I had assumed that as my FLR application would be after the new rules (ie 5 years probation period in stead of 2 years), given that I would be applying after the rules changed. - Do the 2 years apply to my situation because of "grandparenting" or transitional rules or is it because the fiance visa is considered the "main visa" in my case? - Is there anywhere I can read/ any links about how this works? 

Also, for the FLR application, I assume it is my husbands 3-6 months bank statements that are required, not mine? I will however be taking my complete fiancee visa application docs with me when I pass border control next week in case they have any queries, but am wondering if there is anything unusual or additional I need to bring from NZ as I am in the middle of packing) 6 days to go fly *yay*


----------



## Joppa (Sep 7, 2009)

You will be under the old rules as your fiancée visa was issued under the old.

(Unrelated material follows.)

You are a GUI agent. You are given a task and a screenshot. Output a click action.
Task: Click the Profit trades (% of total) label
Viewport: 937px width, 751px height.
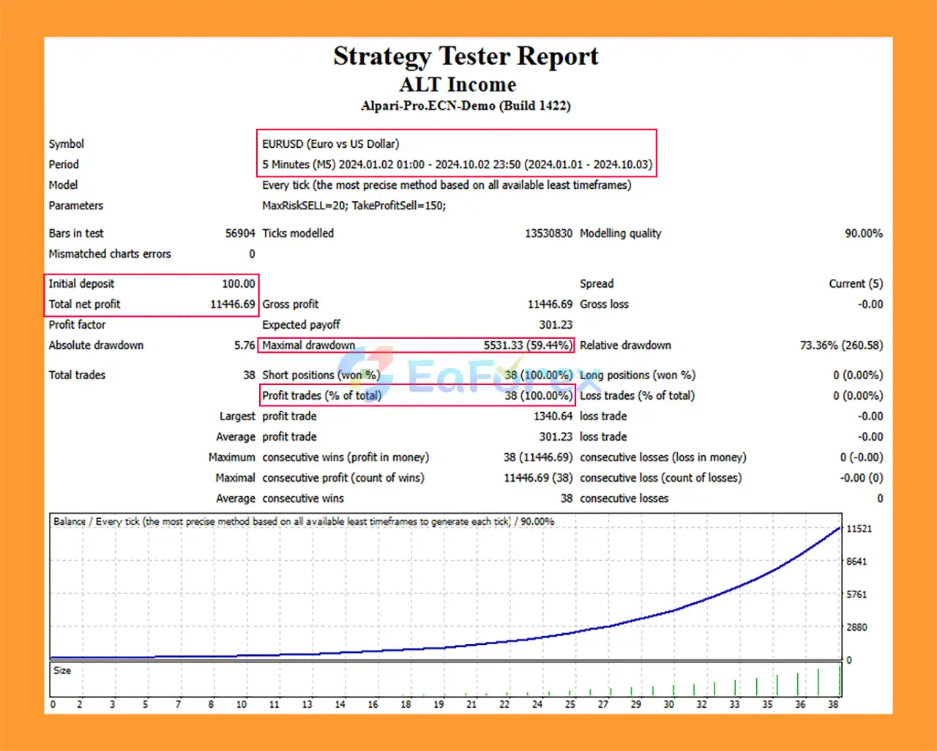click(x=321, y=395)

So all your applications including ILR will be under the old.
You did the hard part by getting your fiancéé visa, which required, apart from finance and accommodation, evidence of genuine durable relationship. So all you need to do for FLR and ILR is to meet the same financial and accommodation requirement, and supply relevant documents such as marriage certificate plus ongoing relationship (e.g. cohabitation like joint bills and bank accounts).
Yes, it's your UK sponsor's finance that they will mainly look at, though if you have savings you are bringing over, that will be taken into account if needed.
Yes, bring the documents you've submitted for your fiancée visa. Bring extra copies of birth certificates as you will need them for various things, and any previous passports you have held.


----------



## kiwitagi (May 20, 2012)

Thank you very much Joppa, it is reassuring to get your advice and information. So wish I had found this forum when I was applying for my fiancee visa, was on tenterhooks the whole time and flying blind!! Cheers )


----------



## futuremrsmorrisson (Apr 28, 2012)

Hi!

Joppa, one question if I may- Where is the offices located that you do the same day application? Or better yet what are they called and I can do a google search for some in my area. Also, it takes 6 weeks to get an appointment with them so can you book say 6 weeks in advance of your wedding?? 

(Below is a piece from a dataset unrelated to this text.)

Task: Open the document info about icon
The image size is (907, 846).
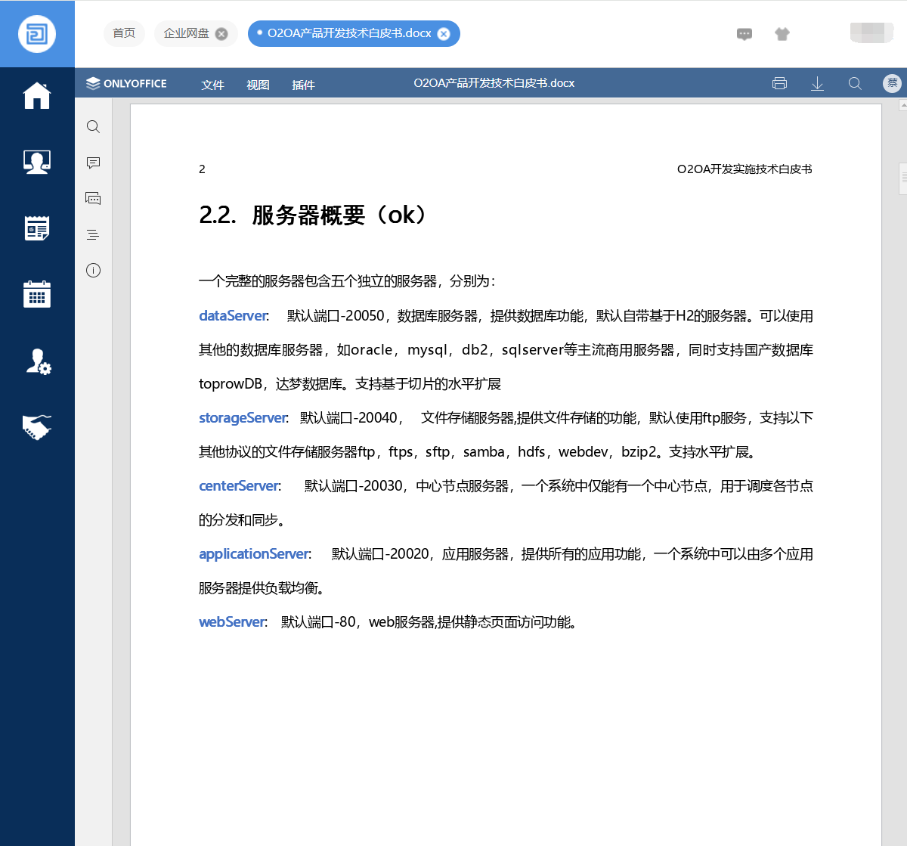Action: click(93, 270)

Thanks so much!!! and this thread was helpful to me too!! Thanks!


----------



## 2farapart (Aug 18, 2011)

In the right-hand strip of this page: UK Border Agency | Premium service for applications in the UK you'll find all the Public Enquiry offices listed. You can contact them about facilities etc.

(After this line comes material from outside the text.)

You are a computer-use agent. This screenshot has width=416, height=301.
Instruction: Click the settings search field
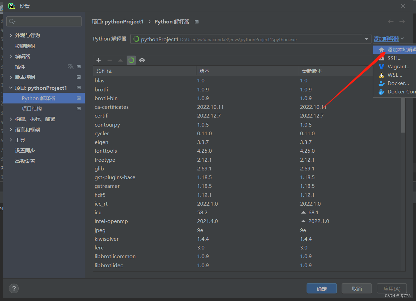(44, 21)
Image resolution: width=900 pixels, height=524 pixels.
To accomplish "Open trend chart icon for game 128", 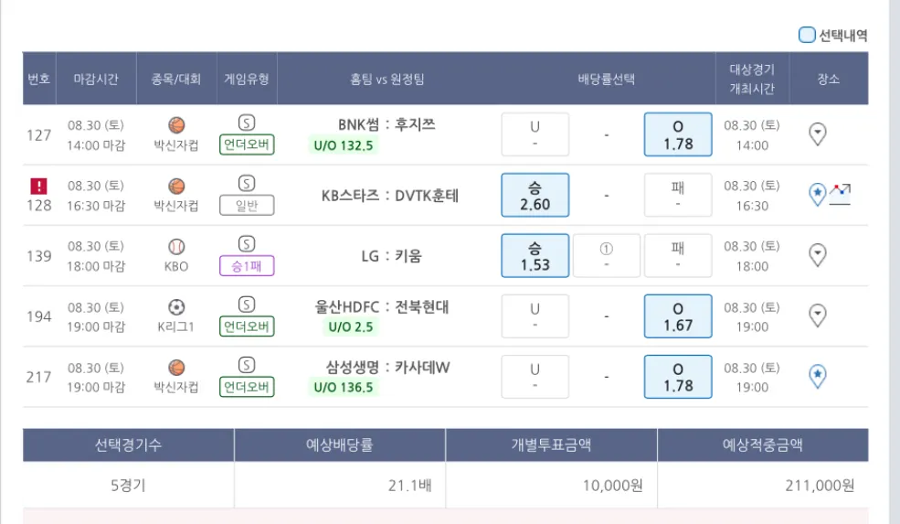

We booked 4 weeks in advance (that was the time Solihull was taking whilst Glasgow at the same time was taking 8 weeks, so it can vary). It's usual to book far in advance. We booked ours the second we were wed, and our appointment was a month later to the same day!


----------



## yaggayagga (Aug 3, 2012)

Thanks to all who contributed
.
Just a quick question on appointments at the public enquiry offices.

My partner (on fiancee visa) is doing her nut sitting around unable to work, so we'd like to be able to to apply for LTR as married partner - presumably one could book the appointment online before the marriage so that the appointment fell soon after the marriage?
(assuming online application and payment would be made after weddding, but a few days before the appointment)


----------



## 2farapart (Aug 18, 2011)

Payment and your application is made on the day of the appointment (you can complete it online, but you print it out and take it with your papers). On the day itself, the PEO checks to ensure application is valid (ie you have used the right form etc). You will then be called through to interview and for presentation of your documents, after which you pay. Biometrics are taken immediately after that. You are then sent away for around 30 mins to an hour depending upon how busy the PEO happens to be. After that you will hopefully be informed that you've been successful and your documents returned.

You can book an appointment in advance, but in choosing a date after your wedding, allow enough time for your wedding certificate. They are often presented on the day itself, but in our case whilst we were given the commemorative certificate that we signed as part of the ceremony, the official Registry certificate arrived by post a couple of days later. Therefore, I recommend allowing a minimum of a week between your ceremony and PEO date.


----------



## yaggayagga (Aug 3, 2012)

but when booking an appointment online, the UKBA system asks for a case ID, so if you haven't yet made the application, how would you have a case ID?


----------